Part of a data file
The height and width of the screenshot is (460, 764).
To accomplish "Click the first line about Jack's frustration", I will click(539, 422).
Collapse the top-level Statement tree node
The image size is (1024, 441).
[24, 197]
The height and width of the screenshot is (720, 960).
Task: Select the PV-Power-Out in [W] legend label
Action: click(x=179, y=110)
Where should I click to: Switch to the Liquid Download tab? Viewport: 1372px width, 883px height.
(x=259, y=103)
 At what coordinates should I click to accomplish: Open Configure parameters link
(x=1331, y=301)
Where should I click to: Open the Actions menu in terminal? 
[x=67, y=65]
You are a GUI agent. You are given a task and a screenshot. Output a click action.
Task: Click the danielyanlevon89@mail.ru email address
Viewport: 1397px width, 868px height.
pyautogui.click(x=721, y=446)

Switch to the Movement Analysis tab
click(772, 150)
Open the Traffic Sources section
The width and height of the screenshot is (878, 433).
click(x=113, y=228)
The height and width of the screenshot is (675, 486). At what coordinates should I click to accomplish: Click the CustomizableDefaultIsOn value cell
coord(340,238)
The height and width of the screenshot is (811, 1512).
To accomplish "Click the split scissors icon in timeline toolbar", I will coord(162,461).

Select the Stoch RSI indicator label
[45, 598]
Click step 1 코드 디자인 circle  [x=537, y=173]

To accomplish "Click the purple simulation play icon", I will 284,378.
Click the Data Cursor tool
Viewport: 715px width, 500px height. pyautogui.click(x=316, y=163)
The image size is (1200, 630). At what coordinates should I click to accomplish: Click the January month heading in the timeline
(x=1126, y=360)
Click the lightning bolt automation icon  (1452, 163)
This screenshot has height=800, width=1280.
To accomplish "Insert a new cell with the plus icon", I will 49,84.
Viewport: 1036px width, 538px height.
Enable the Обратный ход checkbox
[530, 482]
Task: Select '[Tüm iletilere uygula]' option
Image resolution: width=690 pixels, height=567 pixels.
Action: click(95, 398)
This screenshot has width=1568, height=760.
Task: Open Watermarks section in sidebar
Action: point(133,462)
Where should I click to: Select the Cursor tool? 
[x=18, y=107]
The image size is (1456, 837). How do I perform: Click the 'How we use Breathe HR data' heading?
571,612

Your task: Put each line of the records above into a Markdown table with the columns Row and Line, numbering the rows and leaving out blank lines.

Solution for this problem:
| Row | Line |
|---|---|
| 1 | The height and width of the screenshot is (460, 764). |
| 2 | To accomplish "Click the first line about Jack's frustration", I will click(539, 422). |
| 3 | Collapse the top-level Statement tree node |
| 4 | The image size is (1024, 441). |
| 5 | [24, 197] |
| 6 | The height and width of the screenshot is (720, 960). |
| 7 | Task: Select the PV-Power-Out in [W] legend label |
| 8 | Action: click(x=179, y=110) |
| 9 | Where should I click to: Switch to the Liquid Download tab? Viewport: 1372px width, 883px height. |
| 10 | (x=259, y=103) |
| 11 |  At what coordinates should I click to accomplish: Open Configure parameters link |
| 12 | (x=1331, y=301) |
| 13 | Where should I click to: Open the Actions menu in terminal?  |
| 14 | [x=67, y=65] |
| 15 | You are a GUI agent. You are given a task and a screenshot. Output a click action. |
| 16 | Task: Click the danielyanlevon89@mail.ru email address |
| 17 | Viewport: 1397px width, 868px height. |
| 18 | pyautogui.click(x=721, y=446) |
| 19 | Switch to the Movement Analysis tab |
| 20 | click(772, 150) |
| 21 | Open the Traffic Sources section |
| 22 | The width and height of the screenshot is (878, 433). |
| 23 | click(x=113, y=228) |
| 24 | The height and width of the screenshot is (675, 486). At what coordinates should I click to accomplish: Click the CustomizableDefaultIsOn value cell |
| 25 | coord(340,238) |
| 26 | The height and width of the screenshot is (811, 1512). |
| 27 | To accomplish "Click the split scissors icon in timeline toolbar", I will coord(162,461). |
| 28 | Select the Stoch RSI indicator label |
| 29 | [45, 598] |
| 30 | Click step 1 코드 디자인 circle  [x=537, y=173] |
| 31 | To accomplish "Click the purple simulation play icon", I will 284,378. |
| 32 | Click the Data Cursor tool |
| 33 | Viewport: 715px width, 500px height. pyautogui.click(x=316, y=163) |
| 34 | The image size is (1200, 630). At what coordinates should I click to accomplish: Click the January month heading in the timeline |
| 35 | (x=1126, y=360) |
| 36 | Click the lightning bolt automation icon  (1452, 163) |
| 37 | This screenshot has height=800, width=1280. |
| 38 | To accomplish "Insert a new cell with the plus icon", I will 49,84. |
| 39 | Viewport: 1036px width, 538px height. |
| 40 | Enable the Обратный ход checkbox |
| 41 | [530, 482] |
| 42 | Task: Select '[Tüm iletilere uygula]' option |
| 43 | Image resolution: width=690 pixels, height=567 pixels. |
| 44 | Action: click(95, 398) |
| 45 | This screenshot has width=1568, height=760. |
| 46 | Task: Open Watermarks section in sidebar |
| 47 | Action: point(133,462) |
| 48 | Where should I click to: Select the Cursor tool?  |
| 49 | [x=18, y=107] |
| 50 | The image size is (1456, 837). How do I perform: Click the 'How we use Breathe HR data' heading? |
| 51 | 571,612 |